The Skaven are pretty awesome. They naturally gravitate to places with skaven tokens at first, trying to dominate them for dial ticks. Those places are easier to dominate, too, due to the skaven tokens themselves, so the ensuing dominations will earn them a fair chunk of points. Once the corruption starts dropping in earnest, they use their mobility- which between spell cards and upgrades is pretty huge- to pop into areas on the verge of ruination to grab ruiner bonuses and steal points. They usually won’t get first place, but have a real good chance of getting second in many situations, and that adds up fast. Their neatest upgrade is probably the Under-Empire, which links all areas with skaven token with adjacency, and lets them evacuate units that are in a ruined region to one of those other regions. I am also quite fond of their Council of Thirteen upgrade card, which lets you add a third power card to a region, once per round. Adds a real air of unpredictability to things, and makes it more likely that the skaven will get to play a card where it counts.
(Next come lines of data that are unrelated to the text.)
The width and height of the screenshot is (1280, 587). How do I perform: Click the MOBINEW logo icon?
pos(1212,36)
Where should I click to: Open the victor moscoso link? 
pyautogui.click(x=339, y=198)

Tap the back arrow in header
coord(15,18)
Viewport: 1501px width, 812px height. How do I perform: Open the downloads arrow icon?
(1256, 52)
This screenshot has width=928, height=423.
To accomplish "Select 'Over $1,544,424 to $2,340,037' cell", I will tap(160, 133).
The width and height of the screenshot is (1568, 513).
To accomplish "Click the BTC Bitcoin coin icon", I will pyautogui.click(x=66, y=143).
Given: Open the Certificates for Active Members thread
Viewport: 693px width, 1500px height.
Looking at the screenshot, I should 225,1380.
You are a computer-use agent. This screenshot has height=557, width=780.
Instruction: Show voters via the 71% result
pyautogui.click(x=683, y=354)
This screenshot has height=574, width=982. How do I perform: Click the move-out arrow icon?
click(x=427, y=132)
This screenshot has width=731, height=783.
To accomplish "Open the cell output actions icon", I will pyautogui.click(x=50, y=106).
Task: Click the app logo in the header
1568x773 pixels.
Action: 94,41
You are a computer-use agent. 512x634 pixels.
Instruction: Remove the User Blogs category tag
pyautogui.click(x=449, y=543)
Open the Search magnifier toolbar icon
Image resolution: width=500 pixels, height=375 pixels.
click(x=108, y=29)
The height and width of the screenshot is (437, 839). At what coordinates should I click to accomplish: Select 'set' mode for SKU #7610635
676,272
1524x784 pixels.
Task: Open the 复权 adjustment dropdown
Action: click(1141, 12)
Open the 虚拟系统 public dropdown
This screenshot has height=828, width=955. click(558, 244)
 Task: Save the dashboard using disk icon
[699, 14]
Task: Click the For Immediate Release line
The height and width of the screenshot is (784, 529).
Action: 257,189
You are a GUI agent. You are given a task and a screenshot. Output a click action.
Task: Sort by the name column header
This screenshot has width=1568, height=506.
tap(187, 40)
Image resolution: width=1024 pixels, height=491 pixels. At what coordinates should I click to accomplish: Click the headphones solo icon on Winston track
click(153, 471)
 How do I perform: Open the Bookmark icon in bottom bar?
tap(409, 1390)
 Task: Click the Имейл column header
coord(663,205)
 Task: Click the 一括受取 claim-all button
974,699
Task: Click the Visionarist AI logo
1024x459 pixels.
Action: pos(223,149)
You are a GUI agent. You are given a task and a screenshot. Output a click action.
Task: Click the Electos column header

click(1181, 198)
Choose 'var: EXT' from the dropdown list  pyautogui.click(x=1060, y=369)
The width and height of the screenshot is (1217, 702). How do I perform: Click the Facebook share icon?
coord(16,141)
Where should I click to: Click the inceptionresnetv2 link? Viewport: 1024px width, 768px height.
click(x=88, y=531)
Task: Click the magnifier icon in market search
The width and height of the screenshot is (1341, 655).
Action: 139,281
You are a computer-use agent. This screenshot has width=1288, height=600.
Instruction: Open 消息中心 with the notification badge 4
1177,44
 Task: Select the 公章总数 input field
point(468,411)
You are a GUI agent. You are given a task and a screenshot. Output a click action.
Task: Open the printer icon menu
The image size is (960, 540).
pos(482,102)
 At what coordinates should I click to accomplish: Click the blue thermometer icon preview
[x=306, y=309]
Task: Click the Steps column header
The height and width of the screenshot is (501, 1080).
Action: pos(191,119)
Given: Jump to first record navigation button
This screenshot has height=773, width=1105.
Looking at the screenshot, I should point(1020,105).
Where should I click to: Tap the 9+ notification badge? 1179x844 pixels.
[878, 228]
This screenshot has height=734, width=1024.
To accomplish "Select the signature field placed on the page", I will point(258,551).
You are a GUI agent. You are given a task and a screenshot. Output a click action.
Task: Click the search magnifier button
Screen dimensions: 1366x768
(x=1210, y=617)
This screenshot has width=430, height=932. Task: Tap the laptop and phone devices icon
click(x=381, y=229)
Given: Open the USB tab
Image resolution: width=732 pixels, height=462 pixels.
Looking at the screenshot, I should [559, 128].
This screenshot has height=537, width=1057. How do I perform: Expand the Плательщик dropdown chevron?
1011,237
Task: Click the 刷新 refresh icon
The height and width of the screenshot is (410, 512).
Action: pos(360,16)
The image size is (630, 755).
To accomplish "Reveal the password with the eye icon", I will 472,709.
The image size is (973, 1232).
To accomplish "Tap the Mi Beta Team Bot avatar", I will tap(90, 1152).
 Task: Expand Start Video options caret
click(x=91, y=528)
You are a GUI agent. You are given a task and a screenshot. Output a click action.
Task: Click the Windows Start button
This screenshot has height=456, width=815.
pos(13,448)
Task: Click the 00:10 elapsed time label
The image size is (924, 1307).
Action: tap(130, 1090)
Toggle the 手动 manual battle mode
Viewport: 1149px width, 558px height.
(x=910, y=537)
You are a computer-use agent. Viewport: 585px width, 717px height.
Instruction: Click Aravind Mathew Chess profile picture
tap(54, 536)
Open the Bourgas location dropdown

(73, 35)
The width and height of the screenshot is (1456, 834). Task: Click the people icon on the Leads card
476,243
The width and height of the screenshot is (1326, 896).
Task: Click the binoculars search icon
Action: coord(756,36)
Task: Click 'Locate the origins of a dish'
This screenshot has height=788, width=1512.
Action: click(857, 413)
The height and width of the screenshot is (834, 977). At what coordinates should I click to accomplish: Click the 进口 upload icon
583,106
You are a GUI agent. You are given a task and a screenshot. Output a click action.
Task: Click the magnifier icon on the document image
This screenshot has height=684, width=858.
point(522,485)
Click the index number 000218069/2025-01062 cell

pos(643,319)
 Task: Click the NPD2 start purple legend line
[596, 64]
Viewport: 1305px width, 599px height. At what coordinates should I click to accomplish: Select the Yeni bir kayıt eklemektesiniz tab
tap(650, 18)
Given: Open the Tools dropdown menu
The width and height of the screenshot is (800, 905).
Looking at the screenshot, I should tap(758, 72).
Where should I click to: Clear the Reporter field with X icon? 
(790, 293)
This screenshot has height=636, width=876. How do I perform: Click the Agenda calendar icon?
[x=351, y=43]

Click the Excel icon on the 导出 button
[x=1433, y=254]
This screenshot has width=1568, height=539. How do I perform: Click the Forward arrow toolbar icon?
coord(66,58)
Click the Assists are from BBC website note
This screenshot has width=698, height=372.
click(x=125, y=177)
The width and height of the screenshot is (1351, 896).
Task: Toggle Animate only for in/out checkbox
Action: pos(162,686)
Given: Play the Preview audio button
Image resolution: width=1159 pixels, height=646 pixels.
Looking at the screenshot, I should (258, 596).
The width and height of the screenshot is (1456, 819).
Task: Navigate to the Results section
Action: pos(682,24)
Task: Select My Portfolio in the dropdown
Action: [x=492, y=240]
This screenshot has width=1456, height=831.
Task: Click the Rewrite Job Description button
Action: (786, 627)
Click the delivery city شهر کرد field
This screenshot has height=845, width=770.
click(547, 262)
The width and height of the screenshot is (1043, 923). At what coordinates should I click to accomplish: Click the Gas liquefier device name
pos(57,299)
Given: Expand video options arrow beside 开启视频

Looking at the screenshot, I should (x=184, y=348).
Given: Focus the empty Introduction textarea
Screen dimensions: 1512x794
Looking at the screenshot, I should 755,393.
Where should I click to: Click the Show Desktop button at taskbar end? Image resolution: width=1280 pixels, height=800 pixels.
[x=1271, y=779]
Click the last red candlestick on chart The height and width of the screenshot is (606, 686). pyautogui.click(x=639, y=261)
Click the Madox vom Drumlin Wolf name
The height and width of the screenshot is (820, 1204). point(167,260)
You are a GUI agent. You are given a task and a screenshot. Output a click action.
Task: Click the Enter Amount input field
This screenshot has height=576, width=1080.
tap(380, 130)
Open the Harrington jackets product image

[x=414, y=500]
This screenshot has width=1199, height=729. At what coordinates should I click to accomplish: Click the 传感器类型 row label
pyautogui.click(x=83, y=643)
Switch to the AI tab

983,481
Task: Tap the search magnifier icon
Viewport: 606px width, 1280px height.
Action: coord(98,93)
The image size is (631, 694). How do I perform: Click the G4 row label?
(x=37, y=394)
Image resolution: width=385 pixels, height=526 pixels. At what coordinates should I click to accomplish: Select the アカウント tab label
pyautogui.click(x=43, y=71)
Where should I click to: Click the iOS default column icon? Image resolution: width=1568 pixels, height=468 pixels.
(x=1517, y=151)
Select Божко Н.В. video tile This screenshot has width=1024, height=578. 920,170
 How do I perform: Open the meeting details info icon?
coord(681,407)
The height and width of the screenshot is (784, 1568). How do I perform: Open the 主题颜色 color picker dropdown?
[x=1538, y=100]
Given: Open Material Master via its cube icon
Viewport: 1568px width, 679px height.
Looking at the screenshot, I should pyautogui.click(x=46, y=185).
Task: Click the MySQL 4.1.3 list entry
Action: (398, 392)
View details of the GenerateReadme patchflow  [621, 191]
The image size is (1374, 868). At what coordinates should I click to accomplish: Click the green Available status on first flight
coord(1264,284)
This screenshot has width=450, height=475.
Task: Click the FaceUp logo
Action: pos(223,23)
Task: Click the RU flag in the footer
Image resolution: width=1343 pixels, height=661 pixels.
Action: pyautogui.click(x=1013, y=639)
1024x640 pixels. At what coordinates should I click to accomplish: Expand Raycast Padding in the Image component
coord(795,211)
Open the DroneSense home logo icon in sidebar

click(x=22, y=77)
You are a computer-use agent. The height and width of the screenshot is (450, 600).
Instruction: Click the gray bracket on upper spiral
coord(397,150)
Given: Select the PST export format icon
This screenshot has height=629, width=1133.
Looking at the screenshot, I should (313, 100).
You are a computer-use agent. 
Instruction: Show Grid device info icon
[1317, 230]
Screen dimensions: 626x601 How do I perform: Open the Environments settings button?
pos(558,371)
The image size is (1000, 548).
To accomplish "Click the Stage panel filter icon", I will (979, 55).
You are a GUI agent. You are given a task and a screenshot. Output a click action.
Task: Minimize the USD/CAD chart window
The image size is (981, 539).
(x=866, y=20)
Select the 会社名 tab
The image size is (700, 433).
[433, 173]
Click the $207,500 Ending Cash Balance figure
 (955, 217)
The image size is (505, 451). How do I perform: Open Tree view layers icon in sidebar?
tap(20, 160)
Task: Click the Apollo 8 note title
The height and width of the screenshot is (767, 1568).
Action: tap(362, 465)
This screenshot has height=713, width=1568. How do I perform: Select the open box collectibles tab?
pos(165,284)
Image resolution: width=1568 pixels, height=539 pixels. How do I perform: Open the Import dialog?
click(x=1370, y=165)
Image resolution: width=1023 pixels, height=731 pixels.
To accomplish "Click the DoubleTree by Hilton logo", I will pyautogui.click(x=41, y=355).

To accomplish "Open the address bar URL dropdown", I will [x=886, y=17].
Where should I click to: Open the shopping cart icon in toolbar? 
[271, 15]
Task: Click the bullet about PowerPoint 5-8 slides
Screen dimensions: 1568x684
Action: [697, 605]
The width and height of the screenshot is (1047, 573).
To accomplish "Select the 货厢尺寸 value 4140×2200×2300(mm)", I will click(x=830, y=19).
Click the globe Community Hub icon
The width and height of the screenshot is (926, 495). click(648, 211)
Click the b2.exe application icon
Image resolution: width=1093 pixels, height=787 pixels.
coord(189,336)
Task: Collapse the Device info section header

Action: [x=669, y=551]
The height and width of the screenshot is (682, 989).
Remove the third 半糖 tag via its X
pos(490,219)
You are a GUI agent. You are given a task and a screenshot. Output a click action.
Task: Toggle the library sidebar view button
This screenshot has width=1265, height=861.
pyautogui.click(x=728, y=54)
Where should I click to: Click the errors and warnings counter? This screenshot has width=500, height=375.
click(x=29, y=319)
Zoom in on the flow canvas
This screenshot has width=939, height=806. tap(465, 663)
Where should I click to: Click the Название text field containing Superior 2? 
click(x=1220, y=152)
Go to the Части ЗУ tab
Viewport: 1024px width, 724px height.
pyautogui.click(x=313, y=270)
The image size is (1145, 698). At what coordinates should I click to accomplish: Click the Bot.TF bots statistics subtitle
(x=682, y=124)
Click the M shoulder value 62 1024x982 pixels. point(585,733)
You make me really want that Chaos expansion. CitOW is easily one of my favorite games released in the last few years. I actually saw it at cardhaus when I stopped in their retail store the other day and almost picked it and the new TI3 expansion up. Then I decided I’d give the boardgame store I actually play at a chance to get them in (to ‘pay my rent’ as it were). Instead, I picked up Ascending Empires and Bottle Imp (two games I know they’ll never get in). I got to play them both that night.

Bottle Imp is a little trick-taking cardgame that has been around a while in German, and I’d heard good things about, so when I actually saw a copy on their shelf, I grabbed it. My group loves these things (we’re big fans of Tichu and Haggis, for example) and this game was a big hit, too. If you like these kinds of games, pick this one up- I can’t imagine you being disappointed. It plays three or four.

Ascending Empires was a blast. I’m really enjoying the new wave of dexterity-based ‘flicking’ games that have come out in the last year. First Catacombs (Descent/Hero Quest-meets-Crokinole) and now AE, which is basically a space 4X game-meets-Crokinole. The core of the game isn’t actually the flicking, it’s a pretty neat, elegant little euro-style resource and action management game. Every turn you get one action: Move, Build, Tech, handled similarly to a lot of these games. The twist is that to move, you flick your little spaceship disks across the board- planets are essentially bumpers. If your ship goes off the board, it is returned to your supply and has to be rebuilt (actually a very easy task, but time-consuming). Combat isn’t quite what you’d think, either- instead of trying to actually hit your opponents’ disks, you actually just try to get near them (‘in range’)- two ships in range of an opponent kills it, and you get VPs. If you actually do hit his disk, you both die- you’ve just rammed him. This provides no VPs. Tech tree upgrades do all the usual stuff- longer range weapons, bigger ships, movement and building bonuses, etc. It’s all very slick. Like Catacombs, not the game you want to pull out every week, but it is great fun every once in a while.

Man, just thinking about it, I’d love to see one of the new ‘boardgame cafes’ here in Seattle (AFK Tavern and Cafe Mox(just down the block from my house!)) commission a big, custom shuffleboard-style table for Catacombs and Ascending Empires. My brother and I like to play shuffleboard in bars when we see it (the new Tom Douglas bar has two beautiful tables, and it’s across the street from one of my restaurants, a dangerous combination), and having an oversized set of one of these two games would be awesome.

Just to make this wall of text even bigger, my combined Battle Lore rulebooks project ‘done’. I posted about it in the thread on BGG here. Toward the bottom is the relevant info. There’s ‘light’ and ‘heavy’ image versions, and if anyone wants it, I’ve got a link to a lulu.com print-on-demand version that costs 21.70 (full color, perfect bound, no profit to me). Someone in the BGG thread said something about a 20% off coupon for the month of May…

And hey, speaking of Cafe Mox, if anyone in Seattle wants to meet for a bite, a brew and a baordgame down there, I’m game. Drop me a PM.